The Roar
The Roar

Advertisement

Canterbury Bulldogs 2015 season review

Moses Mbye of the Bulldogs. (AAP Image/Dean Lewins)
Roar Guru
5th October, 2015
12
1695 Reads

Following their second grand final appearance in three years, which resulted in yet another crushing defeat, the Canterbury Bulldogs squad was given a sizeable shake-up and an energising injection of youth.

The Bulldogs were widely considered to haev overachieved in 2014, but the reshuffle of personnel only heightened expectations of the blue and white faithful as they strived to go one better in 2015.

While the loss of the beloved and experienced Michael Ennis to the Sharks initially cast a shadow over the club’s fortunes, the arrival of Brett Morris, Michael Lichaa and Curtis Rona quickly filled the gaping hole.

Brett Morris joined brother Josh at the Bulldogs in 2015, shifting from both the Dragons and the wing to take up an important role at fullback, providing the blinding speed they lacked in previous years.

Lichaa, meanwhile, was essentially a straight swap with Ennis, arriving from the Sharks to grab a full-time role at hooker for the first time in his career, with the highly rated youngster filling his predecessor’s shoes nicely.

Rona, a tall and speedy winger, arrived from the Cowboys and had an instant impact, scoring the second most tries in the NRL with 22.

After a bumpy opening, the season’s turning came after the Dogs lost four from five – little surprise considering the players absent.
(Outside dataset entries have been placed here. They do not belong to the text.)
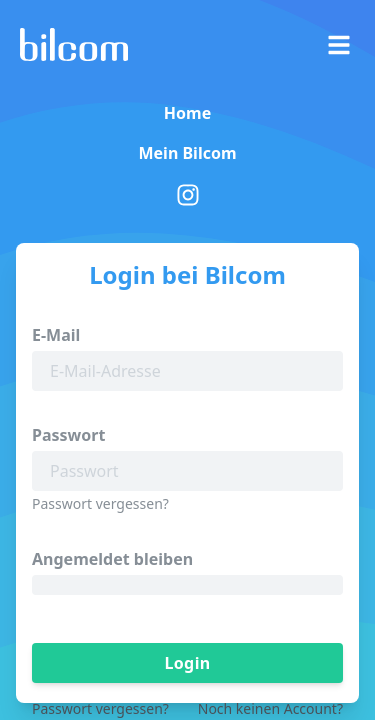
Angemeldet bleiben (112, 559)
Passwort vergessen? (100, 503)
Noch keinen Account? (270, 708)
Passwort (68, 435)
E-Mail (56, 335)
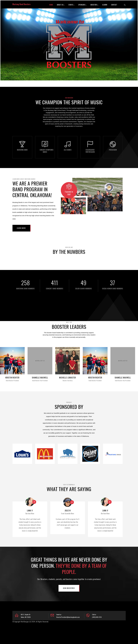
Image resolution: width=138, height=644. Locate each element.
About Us (61, 5)
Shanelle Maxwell (40, 378)
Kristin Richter (12, 378)
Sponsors (82, 5)
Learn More (21, 228)
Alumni (105, 5)
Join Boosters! (69, 588)
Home (51, 5)
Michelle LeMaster (67, 378)
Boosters (95, 5)
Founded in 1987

They drew a line in the sand in Round 11 on a cold Canberra night when, without NSW Origin stars Josh Jackson, David Klemmer, Josh Morris, Brett Morris and Trent Hodkinson (some of whom were only absent due to injury or suspension), the Bulldogs exploded out of the blocks to gain an early 24-point lead, before Canberra pulled the game out of the jaws of defeat to lock the scores at 34-all. A miracle sideline field goal from Josh Reynolds separated the two sides, although a try from the kickoff to Moses Mbye made for a prettier scoreline.

Despite an inconsistent middle portion of the season, they finished in red-hot form with six straight wins, yet only barely escaped with a golden point victory over the Dragons in Week 1 of the finals.

Advertisement

Certainly, it was a less-than-impressive victory and wouldn’t have inspired any confidence within the playing group.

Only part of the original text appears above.